Teachers are heading back to school after summer vacation wearing masks, a sign that the new school year will be far from normal. 

What You Need To Know

  • Public school teachers returned to classrooms Tuesday, about two weeks before students are set to join them

  • The city issued ventilation reports on individual schools late Monday night -- and closed ten school buildings due to air flow issues

  • Educators will use the coming days for professional development and to determine how best to staff their schools for a mix of in-person and online learning

"This is a major challenge that we are taking on," United Federation of Teachers President Michael Mulgrew said. "This is the only large school system in the United States opening."

For most teachers, it was the first time back since March, when the city closed all classrooms and shifted to remote learning because of the coronavirus crisis.

The new school year will begin with most students alternating between in-person instruction and remote learning. But 39 percent of students have chosen to only learn remotely.

"Part of the problem is, you know, when you're doing remote teaching and in-person teaching you kind of need more teachers and we don't really have more teachers, so that's going to be a kind of challenging puzzle to figure out,” science teacher Peter Cocheo said.

* DATA EXTRACT:
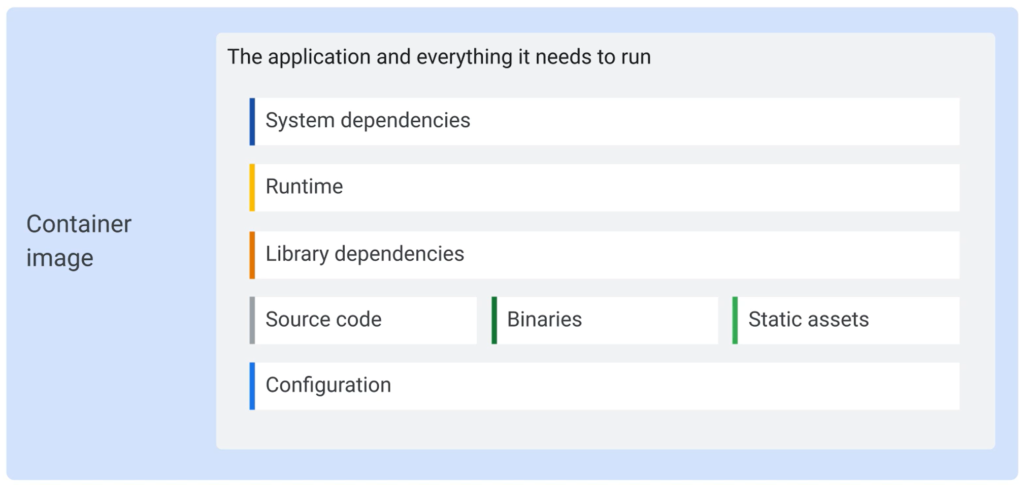Viewport: 1024px width, 485px height.
Task: Click the word 'image' under Container
Action: pyautogui.click(x=60, y=258)
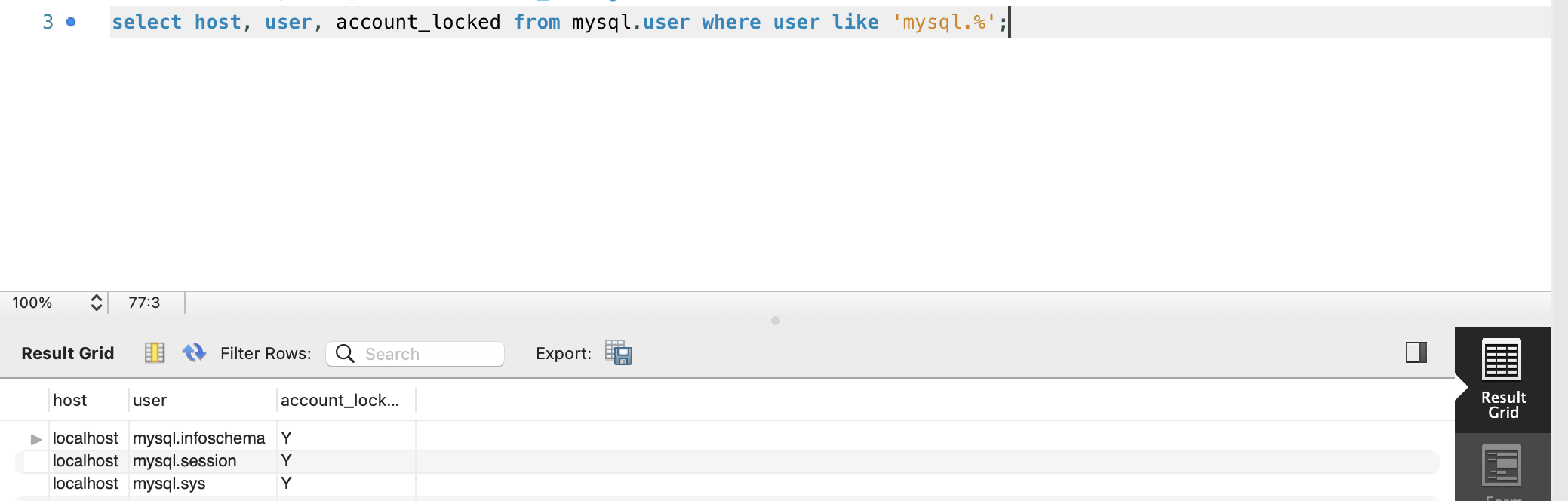Click the magnifier icon in Filter Rows
Viewport: 1568px width, 501px height.
345,353

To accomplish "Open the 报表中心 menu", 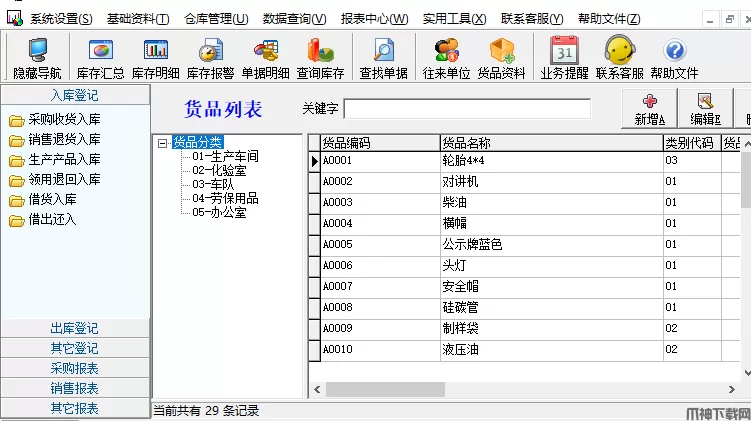I will pyautogui.click(x=373, y=19).
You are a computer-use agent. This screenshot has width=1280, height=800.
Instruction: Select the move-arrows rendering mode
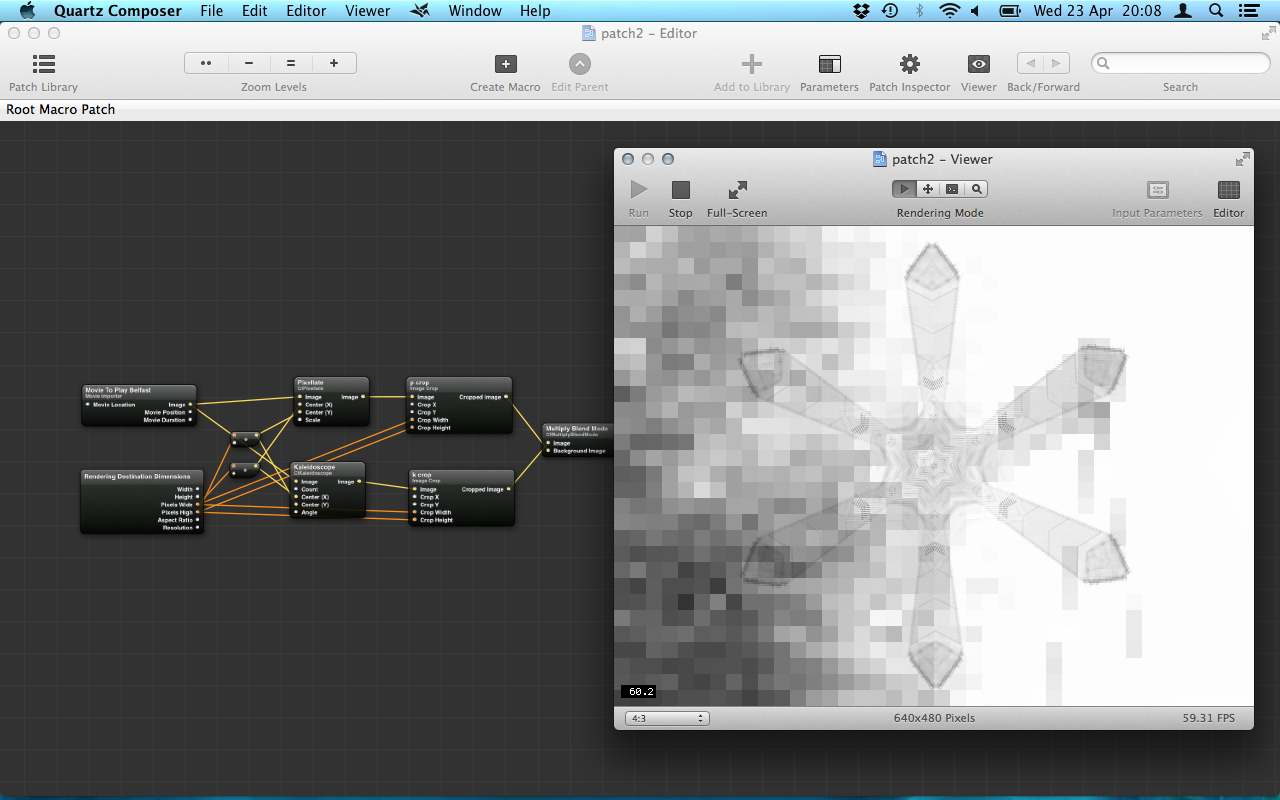pyautogui.click(x=928, y=189)
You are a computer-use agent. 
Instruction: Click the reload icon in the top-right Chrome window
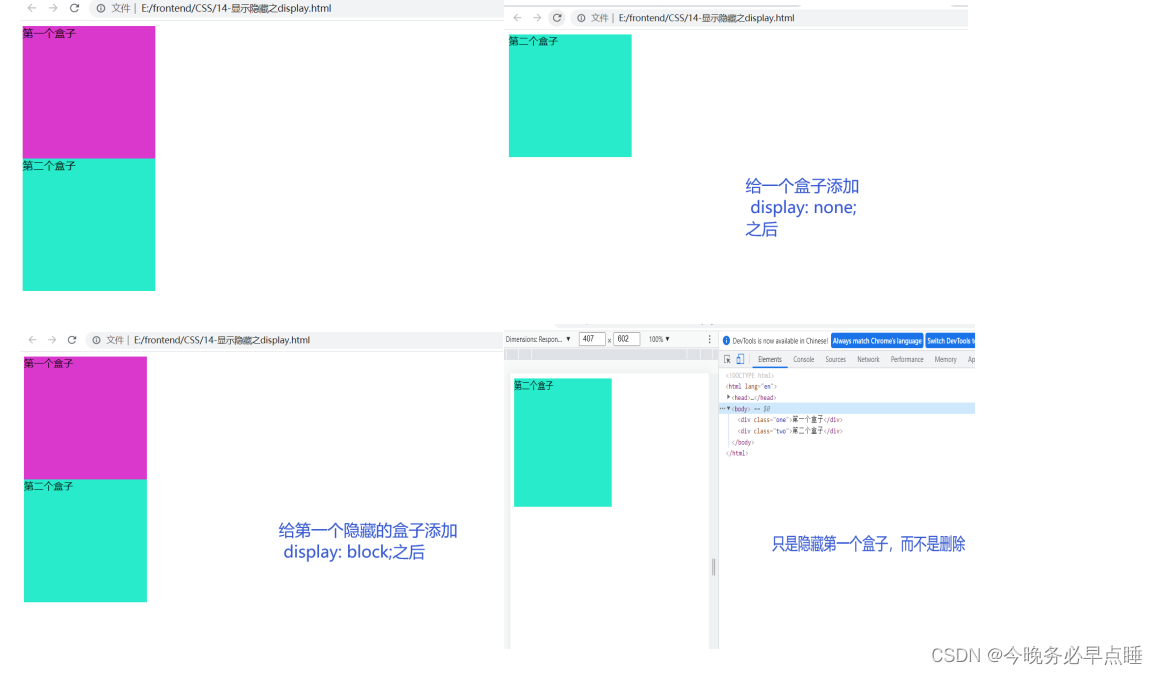pyautogui.click(x=557, y=17)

* WHAT NEEDS TO BE DONE: Continue the news article about teachers returning to classrooms, starting after the last sentence shown.

* EXPECTED ANSWER:
Cocheo says his colleagues at the Richard R. Green High School of Teaching are returning with mixed emotions.

"Some people are very excited to be back, because they like being with students in the classroom, and not liking the remote, other teachers are a little nervous about coming back,” he said.

One reason for nerves: the city released reports on school ventilation systems just hours before teachers were asked to report. The city inspected nearly 1,500 buildings, and will open all but ten of them. Leadership and Public Service High School in Lower Manhattan -- where not a single window can be opened -- is one school that did not open Tuesday. 

"Ventilation issues have long been a problem in this school and it's taken a pandemic to have them finally addressed,” Melissa Ramos, a teacher at the school, said.

Teachers at these schools will work remotely until the Education Department makes repairs. The Education Department is also seeking alternative space in the event schools aren’t ready for students to return later this month. The DOE has deemed 96 percent of classrooms citywide safe to use, and Mulgrew sought to reassure members of his union that their schools are safe.

"I can understand the anxiety and the fear that so many people are facing, especially after what happened in March. But I can also tell them all that there is not just one entity making the decisions anymore. Everyone is looking at all of the information together and then making the correct decisions,” he said.

Teachers say their biggest challenge will be getting their classrooms and their curriculum ready for students to return to in-person. That happens September 21st. Remote learning begins September 16.